### Direction 1
Render the stored entries, from the start of the entries through the line containing "I will 341,93.", as a JSON list of strings, one string per line, leaving out blank lines.

### Passage shown

Time stratified visualization of shared error: scatter plot of covariance by product means within random samples from a) 1992–2000, b) 2001–2004, and c) 2005–2012 NO_x exposure predictions. Figures include a random subset of 2,500 predictions sampled for each time period stratum.

Spatial analyses using the unadjusted GAM (with only the smooth term for location) showed significant associations between geographic location and covariance distributions (p < 0.0001). Maps indicate the odds of high average covariance which represents high SMME (compared to low, classified based on the 80th percentile of the distribution) ranged from 0.34 up to 2.07 across the entire CHS study area. Areas with statistically significant elevated (hot) or reduced (cold) odds of high SMME are indicated with black contour lines in Fig. 5 (color indicates predicted odds of high SMME specific to that location). The largest risk of high SMME is observed along the southern California coastline.

Fig. 5.

Spatial pattern of the odds of high Shared Multiplicative Exposure Measurement Error (SMME) in Spatiotemporal NO_x Predictions for the full southern California Children's Health Study (CHS) Cohort E residential histories in the a) Unadjusted, crude and b) Fully adjusted model. High SMME risk is determined based on the cut-off of the top 80th percentile of average covariance distribution at each unique prediction location. Odds of SMME is adjusted for population density, traffic density, CALINE4 Non-freeway NOx, distance to airport, and prediction year in the fully adjusted model. Statistically significant geographic areas of increased or decreased risk of SMME are indicated using black contour lines.

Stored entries
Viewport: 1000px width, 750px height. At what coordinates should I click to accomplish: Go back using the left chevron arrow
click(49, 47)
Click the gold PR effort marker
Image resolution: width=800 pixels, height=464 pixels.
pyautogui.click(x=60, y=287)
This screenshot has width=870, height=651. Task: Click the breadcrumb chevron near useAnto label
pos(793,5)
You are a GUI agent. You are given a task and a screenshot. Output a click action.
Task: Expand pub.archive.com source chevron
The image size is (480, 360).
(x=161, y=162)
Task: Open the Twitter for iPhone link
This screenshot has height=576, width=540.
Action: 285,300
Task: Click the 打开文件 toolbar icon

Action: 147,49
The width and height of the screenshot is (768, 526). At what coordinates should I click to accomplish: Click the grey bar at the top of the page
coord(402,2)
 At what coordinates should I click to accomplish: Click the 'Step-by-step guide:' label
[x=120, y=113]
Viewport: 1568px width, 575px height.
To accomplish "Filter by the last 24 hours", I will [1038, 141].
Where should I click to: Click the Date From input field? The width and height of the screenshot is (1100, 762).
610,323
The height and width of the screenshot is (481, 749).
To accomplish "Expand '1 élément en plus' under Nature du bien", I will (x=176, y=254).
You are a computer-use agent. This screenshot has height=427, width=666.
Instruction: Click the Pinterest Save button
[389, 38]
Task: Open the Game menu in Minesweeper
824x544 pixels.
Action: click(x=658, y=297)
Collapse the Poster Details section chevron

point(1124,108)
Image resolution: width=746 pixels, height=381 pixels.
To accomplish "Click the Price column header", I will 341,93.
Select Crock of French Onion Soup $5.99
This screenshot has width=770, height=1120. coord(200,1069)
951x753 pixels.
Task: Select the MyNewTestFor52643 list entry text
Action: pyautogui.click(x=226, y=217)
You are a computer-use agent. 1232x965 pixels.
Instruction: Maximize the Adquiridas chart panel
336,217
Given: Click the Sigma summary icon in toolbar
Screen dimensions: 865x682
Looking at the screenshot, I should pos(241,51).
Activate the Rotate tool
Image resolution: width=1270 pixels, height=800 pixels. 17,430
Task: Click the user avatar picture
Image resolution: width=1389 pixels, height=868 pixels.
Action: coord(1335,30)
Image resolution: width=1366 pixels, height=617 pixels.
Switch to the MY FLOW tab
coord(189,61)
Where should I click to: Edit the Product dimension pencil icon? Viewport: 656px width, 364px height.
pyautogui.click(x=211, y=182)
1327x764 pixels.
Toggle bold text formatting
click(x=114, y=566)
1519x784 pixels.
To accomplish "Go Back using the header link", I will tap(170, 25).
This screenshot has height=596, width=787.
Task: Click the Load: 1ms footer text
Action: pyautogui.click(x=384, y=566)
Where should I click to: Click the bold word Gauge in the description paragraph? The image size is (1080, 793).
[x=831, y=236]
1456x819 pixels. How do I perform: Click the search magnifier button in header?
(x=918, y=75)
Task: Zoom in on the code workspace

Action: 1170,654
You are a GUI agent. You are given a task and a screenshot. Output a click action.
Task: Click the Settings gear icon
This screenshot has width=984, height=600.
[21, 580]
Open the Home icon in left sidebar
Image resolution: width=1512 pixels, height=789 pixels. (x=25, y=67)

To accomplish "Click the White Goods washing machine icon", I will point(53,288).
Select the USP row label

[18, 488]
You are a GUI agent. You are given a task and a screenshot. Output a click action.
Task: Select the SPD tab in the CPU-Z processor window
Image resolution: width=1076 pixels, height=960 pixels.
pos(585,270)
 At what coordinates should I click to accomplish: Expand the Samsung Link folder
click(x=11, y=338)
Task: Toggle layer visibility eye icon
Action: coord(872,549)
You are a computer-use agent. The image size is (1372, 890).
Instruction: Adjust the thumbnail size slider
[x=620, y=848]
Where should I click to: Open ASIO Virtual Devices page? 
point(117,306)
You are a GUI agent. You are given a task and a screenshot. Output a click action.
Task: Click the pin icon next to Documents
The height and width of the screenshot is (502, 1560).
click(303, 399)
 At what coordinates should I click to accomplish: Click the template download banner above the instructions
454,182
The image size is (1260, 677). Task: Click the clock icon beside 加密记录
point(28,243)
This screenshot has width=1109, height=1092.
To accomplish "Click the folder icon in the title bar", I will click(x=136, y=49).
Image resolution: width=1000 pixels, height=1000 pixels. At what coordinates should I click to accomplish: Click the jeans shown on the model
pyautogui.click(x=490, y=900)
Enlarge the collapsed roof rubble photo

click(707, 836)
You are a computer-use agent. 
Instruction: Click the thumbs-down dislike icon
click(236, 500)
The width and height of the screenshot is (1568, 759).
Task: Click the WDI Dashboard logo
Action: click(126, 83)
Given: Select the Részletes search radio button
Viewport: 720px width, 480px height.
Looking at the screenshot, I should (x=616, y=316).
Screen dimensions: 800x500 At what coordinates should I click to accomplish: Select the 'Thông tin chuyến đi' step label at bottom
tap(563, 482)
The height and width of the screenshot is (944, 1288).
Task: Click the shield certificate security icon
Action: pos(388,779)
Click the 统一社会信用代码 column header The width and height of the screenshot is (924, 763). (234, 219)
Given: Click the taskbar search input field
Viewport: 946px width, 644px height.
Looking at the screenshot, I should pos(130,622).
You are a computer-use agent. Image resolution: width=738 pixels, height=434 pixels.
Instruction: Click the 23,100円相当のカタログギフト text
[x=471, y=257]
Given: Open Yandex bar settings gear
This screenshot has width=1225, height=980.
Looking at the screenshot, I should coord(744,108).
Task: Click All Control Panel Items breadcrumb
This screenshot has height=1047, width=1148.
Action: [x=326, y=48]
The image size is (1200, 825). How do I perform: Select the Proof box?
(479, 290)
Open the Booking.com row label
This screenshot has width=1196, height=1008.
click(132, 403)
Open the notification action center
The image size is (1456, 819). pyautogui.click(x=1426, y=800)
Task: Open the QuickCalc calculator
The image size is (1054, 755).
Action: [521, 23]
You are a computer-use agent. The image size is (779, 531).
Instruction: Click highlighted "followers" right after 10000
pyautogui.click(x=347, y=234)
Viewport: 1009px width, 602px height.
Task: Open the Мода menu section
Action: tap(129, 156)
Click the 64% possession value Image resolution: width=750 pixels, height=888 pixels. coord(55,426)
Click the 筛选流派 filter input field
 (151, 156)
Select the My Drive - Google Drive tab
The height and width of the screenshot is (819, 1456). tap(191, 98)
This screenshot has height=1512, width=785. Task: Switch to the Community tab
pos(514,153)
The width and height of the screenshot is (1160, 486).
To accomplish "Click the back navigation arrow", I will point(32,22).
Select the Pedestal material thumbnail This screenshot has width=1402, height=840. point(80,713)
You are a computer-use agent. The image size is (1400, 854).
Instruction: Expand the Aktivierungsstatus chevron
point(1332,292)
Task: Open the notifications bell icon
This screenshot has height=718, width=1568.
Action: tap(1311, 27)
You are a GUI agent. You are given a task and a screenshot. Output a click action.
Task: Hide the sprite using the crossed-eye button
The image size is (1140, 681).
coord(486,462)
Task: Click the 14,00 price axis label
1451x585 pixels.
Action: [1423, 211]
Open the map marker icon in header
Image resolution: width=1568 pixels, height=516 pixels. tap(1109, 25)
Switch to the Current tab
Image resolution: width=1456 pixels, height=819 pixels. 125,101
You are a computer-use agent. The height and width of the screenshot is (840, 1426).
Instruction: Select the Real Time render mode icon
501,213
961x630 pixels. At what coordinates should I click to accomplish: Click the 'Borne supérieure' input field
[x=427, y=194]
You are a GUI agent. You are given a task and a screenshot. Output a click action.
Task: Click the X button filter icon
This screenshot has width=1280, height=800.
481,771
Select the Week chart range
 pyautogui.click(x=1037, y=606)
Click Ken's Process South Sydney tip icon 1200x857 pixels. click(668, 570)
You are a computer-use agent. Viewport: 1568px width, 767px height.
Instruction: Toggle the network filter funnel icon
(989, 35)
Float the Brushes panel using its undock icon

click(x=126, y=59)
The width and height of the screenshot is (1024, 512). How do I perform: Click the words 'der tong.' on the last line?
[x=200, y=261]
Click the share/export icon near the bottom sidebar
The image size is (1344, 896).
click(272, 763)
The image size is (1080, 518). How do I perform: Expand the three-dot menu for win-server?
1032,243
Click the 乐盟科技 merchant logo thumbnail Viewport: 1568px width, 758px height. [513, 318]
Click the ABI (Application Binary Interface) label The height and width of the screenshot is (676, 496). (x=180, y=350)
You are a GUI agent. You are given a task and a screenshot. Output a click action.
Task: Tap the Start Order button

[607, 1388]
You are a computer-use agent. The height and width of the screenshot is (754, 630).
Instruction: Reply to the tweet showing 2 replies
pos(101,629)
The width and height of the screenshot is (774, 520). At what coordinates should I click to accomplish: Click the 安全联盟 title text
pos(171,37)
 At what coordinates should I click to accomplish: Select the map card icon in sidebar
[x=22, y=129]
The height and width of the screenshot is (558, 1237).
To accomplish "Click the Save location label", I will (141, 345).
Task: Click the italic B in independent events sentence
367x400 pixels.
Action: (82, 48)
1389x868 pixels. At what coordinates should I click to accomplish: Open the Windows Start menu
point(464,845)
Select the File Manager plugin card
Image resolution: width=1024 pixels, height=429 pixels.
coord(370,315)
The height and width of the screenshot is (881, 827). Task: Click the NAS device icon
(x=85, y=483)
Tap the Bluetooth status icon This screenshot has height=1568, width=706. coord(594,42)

### Direction 2
Quote the portion of the NOx measurement error passage that begins with the words "Spatial pattern of" and ends with the words "black contour lines.".

### Full response 1
[
  "Viewport: 1000px width, 750px height. At what coordinates should I click to accomplish: Go back using the left chevron arrow",
  "click(49, 47)",
  "Click the gold PR effort marker",
  "Image resolution: width=800 pixels, height=464 pixels.",
  "pyautogui.click(x=60, y=287)",
  "This screenshot has width=870, height=651. Task: Click the breadcrumb chevron near useAnto label",
  "pos(793,5)",
  "You are a GUI agent. You are given a task and a screenshot. Output a click action.",
  "Task: Expand pub.archive.com source chevron",
  "The image size is (480, 360).",
  "(x=161, y=162)",
  "Task: Open the Twitter for iPhone link",
  "This screenshot has height=576, width=540.",
  "Action: 285,300",
  "Task: Click the 打开文件 toolbar icon",
  "Action: 147,49",
  "The width and height of the screenshot is (768, 526). At what coordinates should I click to accomplish: Click the grey bar at the top of the page",
  "coord(402,2)",
  " At what coordinates should I click to accomplish: Click the 'Step-by-step guide:' label",
  "[x=120, y=113]",
  "Viewport: 1568px width, 575px height.",
  "To accomplish \"Filter by the last 24 hours\", I will [1038, 141].",
  "Where should I click to: Click the Date From input field? The width and height of the screenshot is (1100, 762).",
  "610,323",
  "The height and width of the screenshot is (481, 749).",
  "To accomplish \"Expand '1 élément en plus' under Nature du bien\", I will (x=176, y=254).",
  "You are a computer-use agent. This screenshot has height=427, width=666.",
  "Instruction: Click the Pinterest Save button",
  "[389, 38]",
  "Task: Open the Game menu in Minesweeper",
  "824x544 pixels.",
  "Action: click(x=658, y=297)",
  "Collapse the Poster Details section chevron",
  "point(1124,108)",
  "Image resolution: width=746 pixels, height=381 pixels.",
  "To accomplish \"Click the Price column header\", I will 341,93."
]

### Full response 2
Spatial pattern of the odds of high Shared Multiplicative Exposure Measurement Error (SMME) in Spatiotemporal NO_x Predictions for the full southern California Children's Health Study (CHS) Cohort E residential histories in the a) Unadjusted, crude and b) Fully adjusted model. High SMME risk is determined based on the cut-off of the top 80th percentile of average covariance distribution at each unique prediction location. Odds of SMME is adjusted for population density, traffic density, CALINE4 Non-freeway NOx, distance to airport, and prediction year in the fully adjusted model. Statistically significant geographic areas of increased or decreased risk of SMME are indicated using black contour lines.